Brier Terrace Middle School’s Emily Francisco bumps elbows with Councilmember Steve Woodard while Mayor Pro Tem Bryan Wahl and Councilmember Rick Ryan wait their chance to greet the students.
L-R: Councilmember Erin Murray and students Amaya Brazil and Katie Larios stand in the reception line after the proclamation is declared.

Yilma explained that BSU plays games like “Agree to Disagree,” where they discuss a topic such as cultural appropriation and hold educational sessions for freshmen on topics such as word usage and context. An example she gave was a teacher using the word “negro” in an academic or historical context versus the similar-sounding racial slur.

“Being a student of color can be difficult when you’re at a predominantly white school,” Brazil said. “Black voices are low outside of sports.”

She noted that only 6.3% of Mountlake Terrace High School students are black.

Latino Student Union President Katie Larios speaks about the organization’s accomplishments as Black Student Union (BSU) President Amaya Brazil, BSU Secretary Tesnim Abduselam and BSU Public Relations Manager Bersaveh Yilma view the data on a screen.

Larios told the council that the primary goal of the Latino Student Union is to host events where students can celebrate their identity. This includes engaging in fun group activities and discussions on topics involving  the Latino community.

Then, Emily Francisco and Evie Courtney of Brier Middle School presented their concerns to the city council.

Evie Courtney (left) of Brier Terrace Middle School speaks about the danger she faces when walking to school without a sidewalk. Emily Francisco (right) suggested reducing plastic waste at the school by switching to metal utensils.

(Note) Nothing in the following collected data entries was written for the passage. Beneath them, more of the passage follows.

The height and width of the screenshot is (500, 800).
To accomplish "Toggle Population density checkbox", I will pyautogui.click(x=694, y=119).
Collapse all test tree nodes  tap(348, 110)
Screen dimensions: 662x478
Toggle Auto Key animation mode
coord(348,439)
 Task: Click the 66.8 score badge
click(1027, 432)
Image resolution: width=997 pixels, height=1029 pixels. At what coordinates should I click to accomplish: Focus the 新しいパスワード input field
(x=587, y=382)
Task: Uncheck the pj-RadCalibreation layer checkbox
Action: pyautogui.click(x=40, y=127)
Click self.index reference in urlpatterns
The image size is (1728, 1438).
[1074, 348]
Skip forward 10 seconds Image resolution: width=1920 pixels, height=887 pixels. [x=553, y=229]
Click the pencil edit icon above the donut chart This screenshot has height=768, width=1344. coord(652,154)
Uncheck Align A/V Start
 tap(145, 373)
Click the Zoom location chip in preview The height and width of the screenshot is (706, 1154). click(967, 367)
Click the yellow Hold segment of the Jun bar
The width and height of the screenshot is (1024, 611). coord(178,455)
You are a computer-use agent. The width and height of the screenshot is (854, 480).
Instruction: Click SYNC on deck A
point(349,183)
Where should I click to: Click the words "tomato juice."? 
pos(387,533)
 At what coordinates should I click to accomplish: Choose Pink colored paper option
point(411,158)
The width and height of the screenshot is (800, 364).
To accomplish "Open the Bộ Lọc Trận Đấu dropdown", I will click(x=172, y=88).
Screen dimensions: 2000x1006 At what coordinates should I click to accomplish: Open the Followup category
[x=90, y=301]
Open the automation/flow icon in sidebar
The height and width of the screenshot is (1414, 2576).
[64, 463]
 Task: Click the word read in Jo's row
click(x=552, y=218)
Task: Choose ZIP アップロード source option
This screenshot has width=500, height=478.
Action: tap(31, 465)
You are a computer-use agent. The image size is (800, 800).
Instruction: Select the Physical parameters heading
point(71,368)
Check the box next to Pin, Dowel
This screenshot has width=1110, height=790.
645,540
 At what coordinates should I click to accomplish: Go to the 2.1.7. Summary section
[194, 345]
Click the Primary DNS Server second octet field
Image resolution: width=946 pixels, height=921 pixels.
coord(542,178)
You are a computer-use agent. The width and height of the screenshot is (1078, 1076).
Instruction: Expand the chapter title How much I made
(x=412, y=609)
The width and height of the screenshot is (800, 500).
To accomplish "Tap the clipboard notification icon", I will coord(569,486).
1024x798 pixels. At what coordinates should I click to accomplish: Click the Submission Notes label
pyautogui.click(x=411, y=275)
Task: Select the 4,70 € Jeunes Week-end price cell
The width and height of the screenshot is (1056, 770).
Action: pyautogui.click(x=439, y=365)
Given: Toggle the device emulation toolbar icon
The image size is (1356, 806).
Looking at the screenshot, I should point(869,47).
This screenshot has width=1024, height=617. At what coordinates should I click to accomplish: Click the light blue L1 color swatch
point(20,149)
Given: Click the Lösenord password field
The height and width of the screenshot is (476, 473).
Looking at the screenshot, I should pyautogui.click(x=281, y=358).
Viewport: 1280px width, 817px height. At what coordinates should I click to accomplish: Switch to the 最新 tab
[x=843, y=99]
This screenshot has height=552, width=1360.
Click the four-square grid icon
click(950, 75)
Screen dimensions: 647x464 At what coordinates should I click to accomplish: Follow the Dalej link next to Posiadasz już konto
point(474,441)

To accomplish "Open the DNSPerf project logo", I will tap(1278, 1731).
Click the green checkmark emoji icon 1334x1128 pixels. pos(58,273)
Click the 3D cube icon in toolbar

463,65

Francisco conducted a lunchtime experiment in elementary school to determine the amount of plastic cutlery waste generated. She found that the bin was filled by the end of the day.

She requested that schools switch to metal cutlery to reduce plastic waste created by school lunches.

Courtney talked about the missing sidewalk on her way to school. She said that sections of the road are hazardous during the winter months and in the morning when it is  dark.

Although the children will not symbolically trade seats with the city council on April 23, their voices have been heard.